No he did not, thats why I made the statment this past sunday that I was going to tech the cars this coming week. I am sure he will be cool with what ever. he will just go back to rolling over :lol::roll:


----------



## mini_racer (Oct 28, 2008)

Freddie's Hobbies said:


> This is your own message to yourself. Try reading it and do what you told yourself to do.
> Once again a total idiot:freak:


Oh, I remember -- I remember you being a jerk the first time (when I tried to be of help), I remember you being total jerk the second time trying to insult me (while I held my tongue), and it wasn't until you took the time like an moron to mention me again that I commented this time.

All the PMs about you were right, but the classic was "at best he's a tad bit PMS-ish". 


_Grow up, it's better for biz_ :wave:


----------



## Freddie's Hobbies (Jun 26, 2005)

Your a joke trying to help. You want to help LEAVE how can in idiot who dosnt race, help anyone?? I am sure you think your all that and a bag of chips, Here is a news flash Your nothing and a pain in the behind to us. so leave like a good idiot will ya :wave: bye bye


----------



## mini_racer (Oct 28, 2008)

Freddie's Hobbies said:


> Your a joke trying to help. You want to help LEAVE how can in idiot who dosnt race, help anyone?? I am sure you think your all that and a bag of chips, Here is a news flash Your nothing and a pain in the behind to us. so leave like a good idiot will ya :wave: bye bye


You're a joke for not listening and being obstinant. 
Like YOU know squat about me.
Just because you think you're some bigshot, and have your po-diddly little track, doesn't make people's view of your jerk-ish personality change any.

And before you go bashing my racing abilities any further, next time you win anything of consequence make sure and let the world know.


----------



## Freddie's Hobbies (Jun 26, 2005)

Lessin Retard you invited the short bus over to your mother garage and held a race and called it what ever you did, Thats about all you ever won. You more than welcome to show us " novices " just how good you are, Go to a " real " race and go do something. 

I own a business. I race every now and then just for something to do. I do not do it as a hobby and I am quite sure I can lap your slow butt. Stay off my thread I have asked you more than once. You even said yourself you were staying off, Hence what does that make you look like ? AN IDIOT ! 

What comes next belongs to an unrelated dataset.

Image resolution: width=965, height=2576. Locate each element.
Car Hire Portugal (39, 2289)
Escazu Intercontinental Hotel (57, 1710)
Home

Any more from you I will just ask Hank to deleat your post on my thread and be done with you little man . And for the record " Little tracks " you really do not get out of your hole to often do you ?


----------



## sg1 (Apr 2, 2003)

There's alot of love here....


----------



## mini_racer (Oct 28, 2008)

Freddie's Hobbies said:


> Lessin Retard you invited the short bus over to your mother garage and held a race and called it what ever you did, Thats about all you ever won. You more than welcome to show us " novices " just how good you are, Go to a " real " race and go do something.
> 
> I own a business. I race every now and then just for something to do. I do not do it as a hobby and I am quite sure I can lap your slow butt. Stay off my thread I have asked you more than once. You even said yourself you were staying off, Hence what does that make you look like ? AN IDIOT !
> 
> Any more from you I will just ask Hank to deleat your post on my thread and be done with you little man . And for the record " Little tracks " you really do not get out of your hole to often do you ?


If you're going to go around acting like a jerk at your house it's one thing, and you can bully all the guys at your little hole in the wall track is fine. You'll do yourself in sooner than later.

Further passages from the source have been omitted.